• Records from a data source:
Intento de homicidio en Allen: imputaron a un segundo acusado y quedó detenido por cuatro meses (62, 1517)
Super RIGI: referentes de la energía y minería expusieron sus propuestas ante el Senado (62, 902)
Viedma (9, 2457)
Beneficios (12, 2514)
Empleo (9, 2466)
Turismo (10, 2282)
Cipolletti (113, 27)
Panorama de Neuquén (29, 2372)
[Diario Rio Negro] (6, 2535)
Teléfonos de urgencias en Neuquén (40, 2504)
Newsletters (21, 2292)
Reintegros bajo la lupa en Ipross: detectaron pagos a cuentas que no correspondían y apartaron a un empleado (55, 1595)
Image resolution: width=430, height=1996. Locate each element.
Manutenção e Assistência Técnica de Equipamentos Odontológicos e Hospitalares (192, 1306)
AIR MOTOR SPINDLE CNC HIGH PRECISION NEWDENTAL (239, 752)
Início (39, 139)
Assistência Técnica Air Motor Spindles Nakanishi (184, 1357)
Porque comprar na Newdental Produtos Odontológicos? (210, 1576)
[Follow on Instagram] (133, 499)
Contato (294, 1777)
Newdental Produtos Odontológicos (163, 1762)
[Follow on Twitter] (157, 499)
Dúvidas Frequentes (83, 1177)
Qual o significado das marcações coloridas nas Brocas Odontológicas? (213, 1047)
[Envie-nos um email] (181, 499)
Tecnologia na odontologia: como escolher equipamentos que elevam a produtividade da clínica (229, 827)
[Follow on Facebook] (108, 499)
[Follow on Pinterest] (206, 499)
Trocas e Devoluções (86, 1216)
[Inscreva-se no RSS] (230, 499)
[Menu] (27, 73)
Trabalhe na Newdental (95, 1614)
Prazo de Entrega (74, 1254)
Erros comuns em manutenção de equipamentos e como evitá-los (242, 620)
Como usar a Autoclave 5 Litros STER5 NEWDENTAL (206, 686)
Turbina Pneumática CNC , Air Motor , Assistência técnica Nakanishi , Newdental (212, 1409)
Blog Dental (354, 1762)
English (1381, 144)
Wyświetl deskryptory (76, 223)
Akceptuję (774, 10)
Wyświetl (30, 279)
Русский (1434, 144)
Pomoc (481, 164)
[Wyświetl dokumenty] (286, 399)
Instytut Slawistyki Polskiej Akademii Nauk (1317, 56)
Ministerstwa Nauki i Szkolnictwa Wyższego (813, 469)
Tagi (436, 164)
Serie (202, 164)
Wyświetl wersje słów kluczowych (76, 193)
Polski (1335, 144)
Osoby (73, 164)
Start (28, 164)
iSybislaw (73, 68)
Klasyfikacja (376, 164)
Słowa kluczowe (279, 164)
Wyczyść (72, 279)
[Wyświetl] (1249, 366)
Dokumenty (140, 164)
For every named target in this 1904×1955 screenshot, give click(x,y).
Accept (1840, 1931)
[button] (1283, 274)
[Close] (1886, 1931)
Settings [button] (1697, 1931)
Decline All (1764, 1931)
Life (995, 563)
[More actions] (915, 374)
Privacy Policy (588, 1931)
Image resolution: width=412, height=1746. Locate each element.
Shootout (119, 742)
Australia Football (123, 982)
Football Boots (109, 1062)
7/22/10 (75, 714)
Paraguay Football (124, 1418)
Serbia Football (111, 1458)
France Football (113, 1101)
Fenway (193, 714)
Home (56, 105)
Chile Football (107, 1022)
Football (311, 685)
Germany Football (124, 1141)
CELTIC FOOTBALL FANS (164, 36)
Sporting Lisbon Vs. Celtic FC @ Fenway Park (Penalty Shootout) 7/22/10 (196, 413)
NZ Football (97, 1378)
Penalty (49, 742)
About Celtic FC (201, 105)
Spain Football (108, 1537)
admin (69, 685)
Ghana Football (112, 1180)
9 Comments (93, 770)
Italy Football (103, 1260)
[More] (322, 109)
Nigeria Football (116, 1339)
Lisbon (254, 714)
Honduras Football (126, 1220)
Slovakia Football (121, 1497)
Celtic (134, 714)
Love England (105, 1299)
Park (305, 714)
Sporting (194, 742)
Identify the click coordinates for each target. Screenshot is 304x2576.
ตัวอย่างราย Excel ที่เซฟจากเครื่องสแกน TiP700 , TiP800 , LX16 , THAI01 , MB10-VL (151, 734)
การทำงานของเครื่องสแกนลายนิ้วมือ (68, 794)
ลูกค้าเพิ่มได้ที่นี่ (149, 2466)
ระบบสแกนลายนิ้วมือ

• What this task involves: Could you copy exactly the lines from the first line of the records above through the line containing "Image resolution: width=430, height=1996.", both included, and nothing else?

• Expected answer:
Intento de homicidio en Allen: imputaron a un segundo acusado y quedó detenido por cuatro meses (62, 1517)
Super RIGI: referentes de la energía y minería expusieron sus propuestas ante el Senado (62, 902)
Viedma (9, 2457)
Beneficios (12, 2514)
Empleo (9, 2466)
Turismo (10, 2282)
Cipolletti (113, 27)
Panorama de Neuquén (29, 2372)
[Diario Rio Negro] (6, 2535)
Teléfonos de urgencias en Neuquén (40, 2504)
Newsletters (21, 2292)
Reintegros bajo la lupa en Ipross: detectaron pagos a cuentas que no correspondían y apartaron a un empleado (55, 1595)
Image resolution: width=430, height=1996. Locate each element.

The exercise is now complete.